» Extracted data:

• • • •

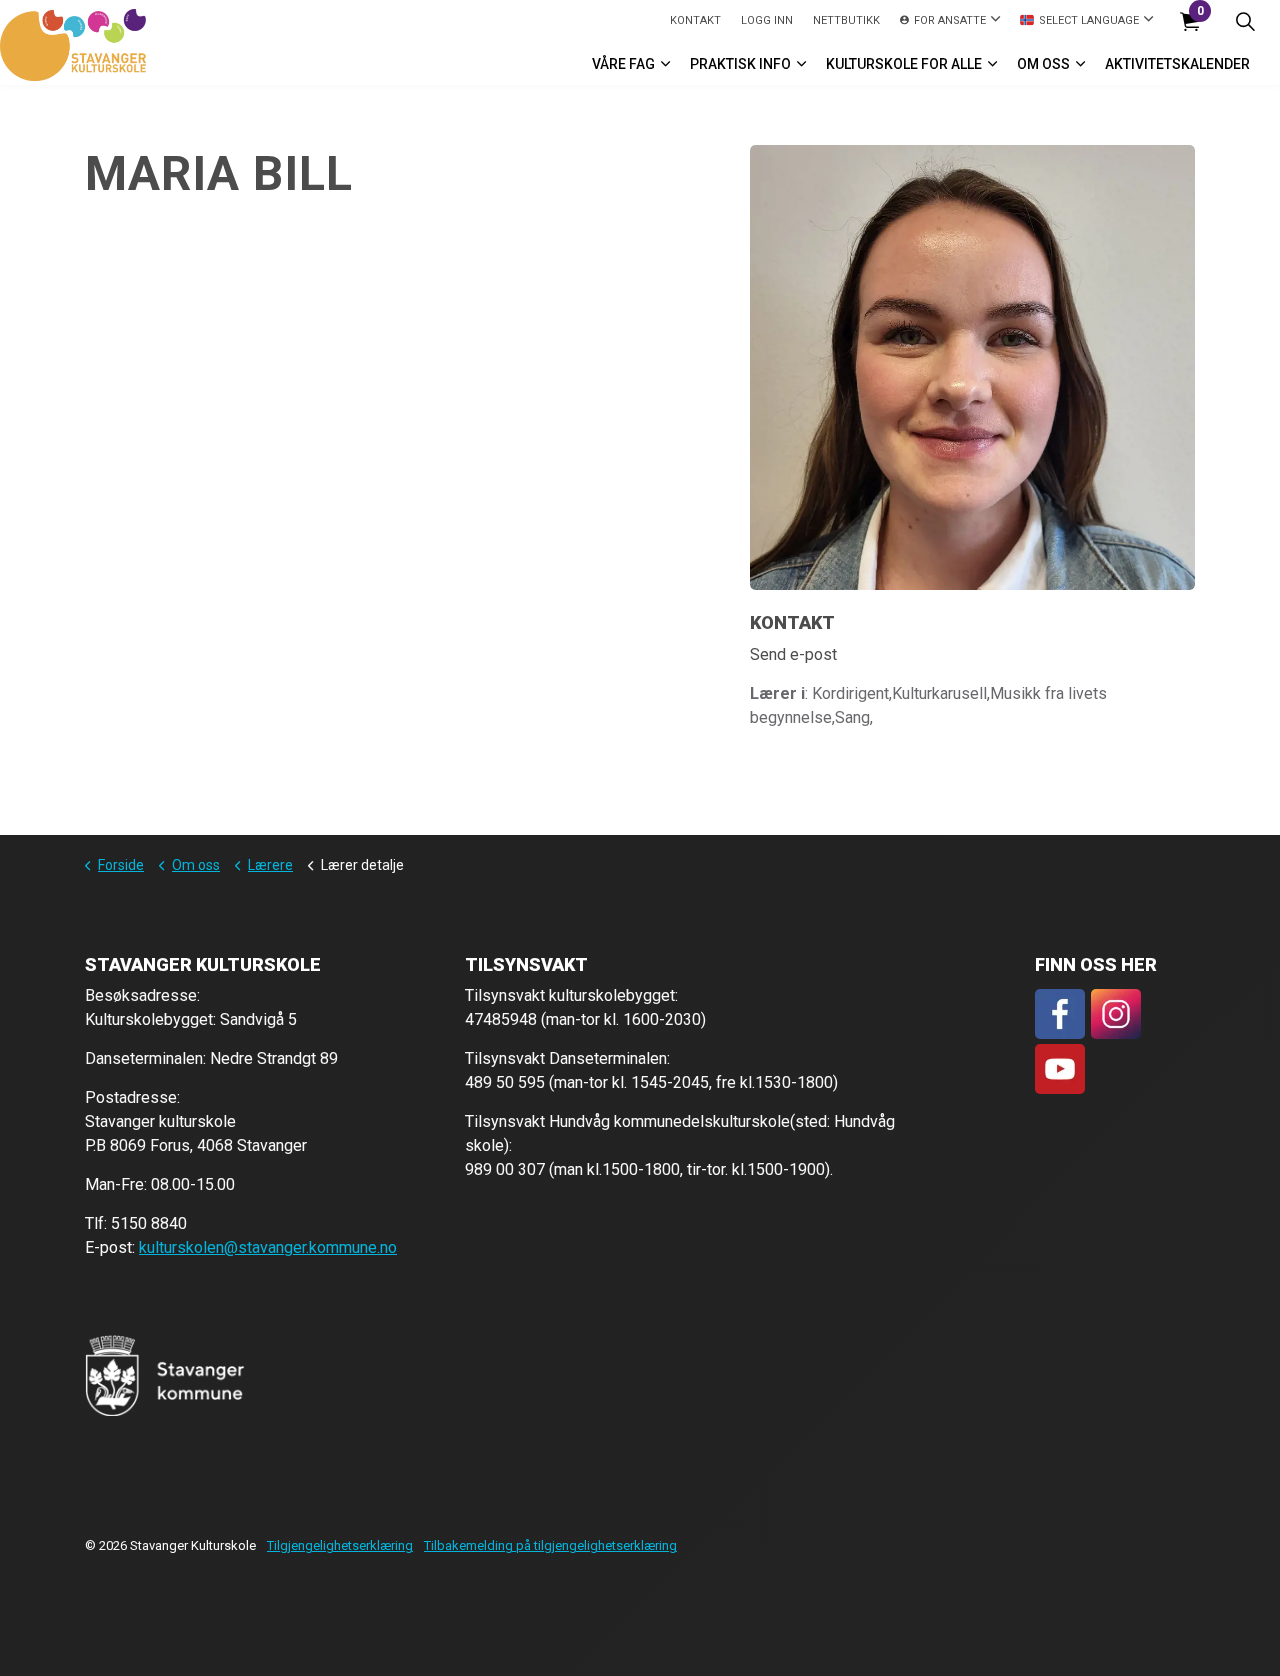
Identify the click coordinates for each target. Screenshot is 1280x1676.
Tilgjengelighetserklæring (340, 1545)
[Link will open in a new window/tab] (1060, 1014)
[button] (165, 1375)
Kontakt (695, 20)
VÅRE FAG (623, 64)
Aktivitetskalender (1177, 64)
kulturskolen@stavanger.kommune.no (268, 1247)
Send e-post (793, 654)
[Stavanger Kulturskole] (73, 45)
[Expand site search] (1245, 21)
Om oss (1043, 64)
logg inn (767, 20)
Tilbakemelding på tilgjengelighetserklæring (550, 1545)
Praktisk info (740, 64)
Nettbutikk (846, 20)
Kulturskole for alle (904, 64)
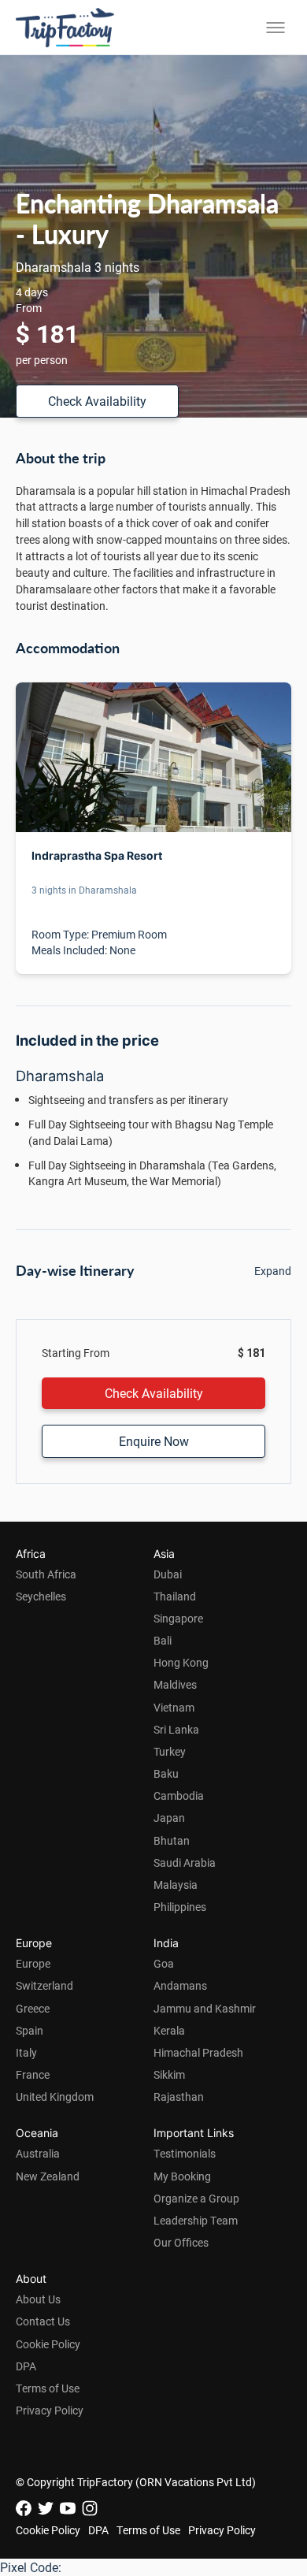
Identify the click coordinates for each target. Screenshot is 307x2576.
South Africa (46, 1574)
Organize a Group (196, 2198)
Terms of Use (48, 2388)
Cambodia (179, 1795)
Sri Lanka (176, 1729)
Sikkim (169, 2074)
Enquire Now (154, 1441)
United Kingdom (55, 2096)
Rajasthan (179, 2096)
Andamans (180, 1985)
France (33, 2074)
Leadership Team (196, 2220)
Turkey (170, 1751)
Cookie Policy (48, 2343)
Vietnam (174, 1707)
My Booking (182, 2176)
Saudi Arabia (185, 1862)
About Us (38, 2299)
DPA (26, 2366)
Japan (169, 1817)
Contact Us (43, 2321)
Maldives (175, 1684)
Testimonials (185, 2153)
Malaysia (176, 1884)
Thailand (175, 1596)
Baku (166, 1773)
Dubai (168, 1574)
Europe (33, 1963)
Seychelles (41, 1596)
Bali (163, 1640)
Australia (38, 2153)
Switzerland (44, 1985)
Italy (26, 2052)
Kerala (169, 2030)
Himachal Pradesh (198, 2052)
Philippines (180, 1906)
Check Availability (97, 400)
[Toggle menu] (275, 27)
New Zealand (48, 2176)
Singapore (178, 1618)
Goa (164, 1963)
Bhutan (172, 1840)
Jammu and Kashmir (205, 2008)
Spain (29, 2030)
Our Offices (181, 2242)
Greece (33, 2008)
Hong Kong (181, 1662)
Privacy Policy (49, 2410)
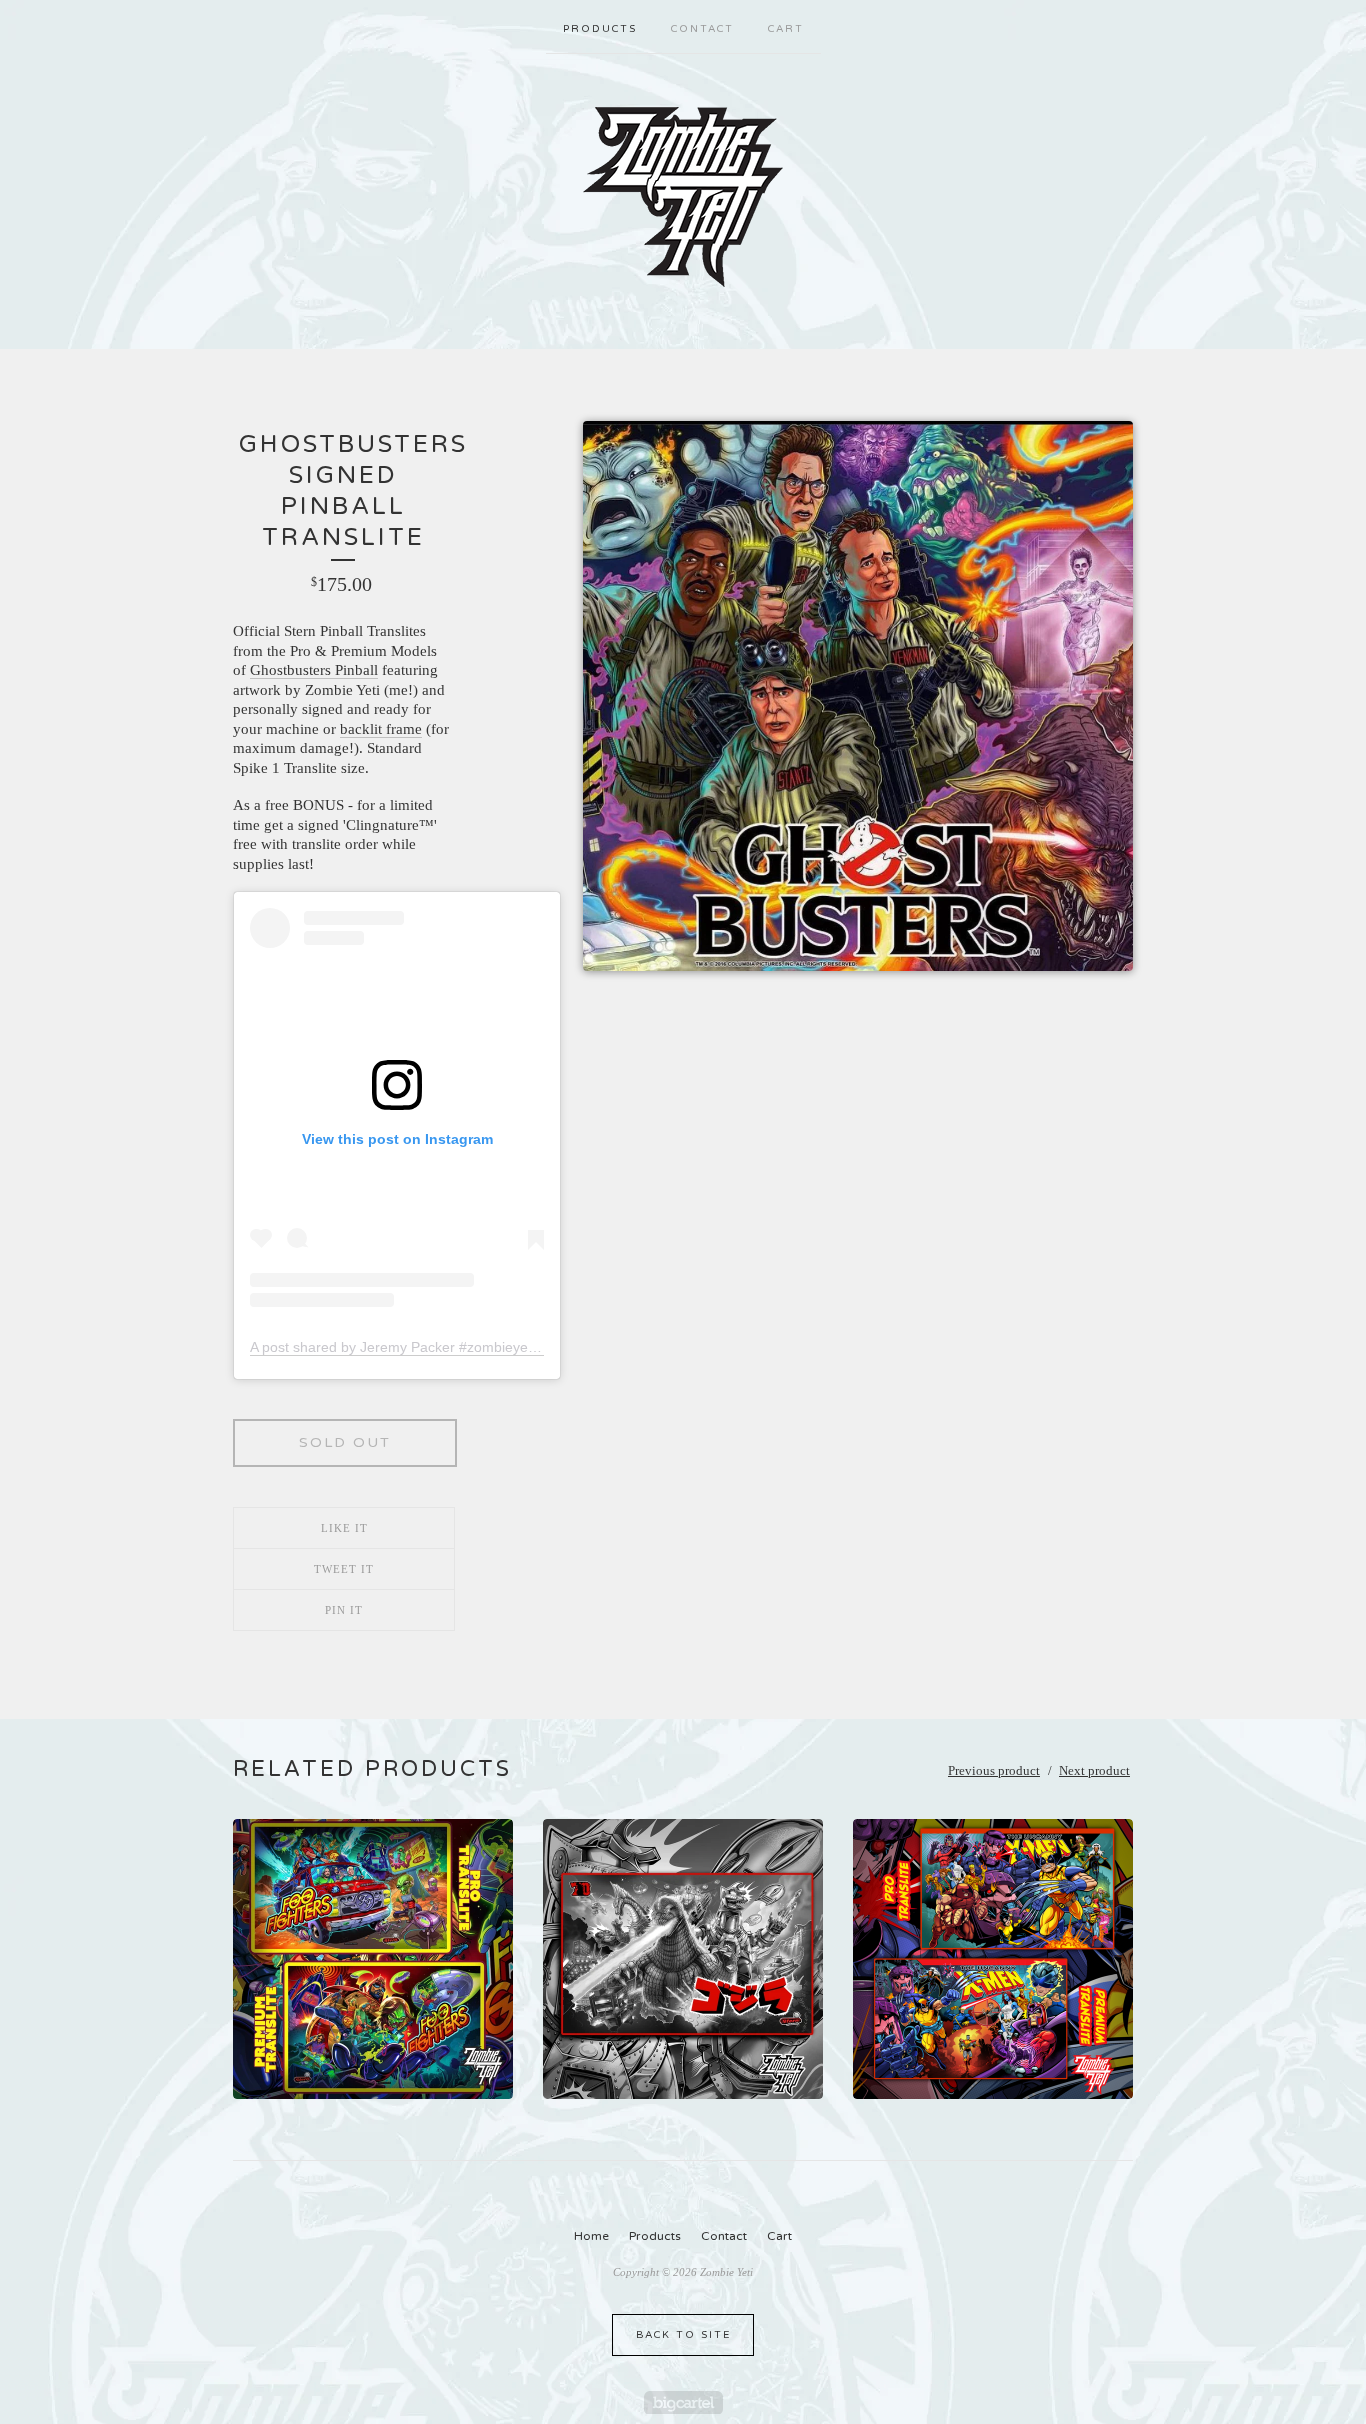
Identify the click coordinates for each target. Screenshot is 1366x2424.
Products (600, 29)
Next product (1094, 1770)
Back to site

• • • •

» What the task requires: Transcribe, from the records above, the first line and every line after it up to and including the line with "Screenshot is 307x2576."; omit pictures.

» Exercise answer:
Identify the click coordinates for each target. Screenshot is 1280x1676.
Tilgjengelighetserklæring (340, 1545)
[Link will open in a new window/tab] (1060, 1014)
[button] (165, 1375)
Kontakt (695, 20)
VÅRE FAG (623, 64)
Aktivitetskalender (1177, 64)
kulturskolen@stavanger.kommune.no (268, 1247)
Send e-post (793, 654)
[Stavanger Kulturskole] (73, 45)
[Expand site search] (1245, 21)
Om oss (1043, 64)
logg inn (767, 20)
Tilbakemelding på tilgjengelighetserklæring (550, 1545)
Praktisk info (740, 64)
Nettbutikk (846, 20)
Kulturskole for alle (904, 64)
Identify the click coordinates for each target. Screenshot is 307x2576.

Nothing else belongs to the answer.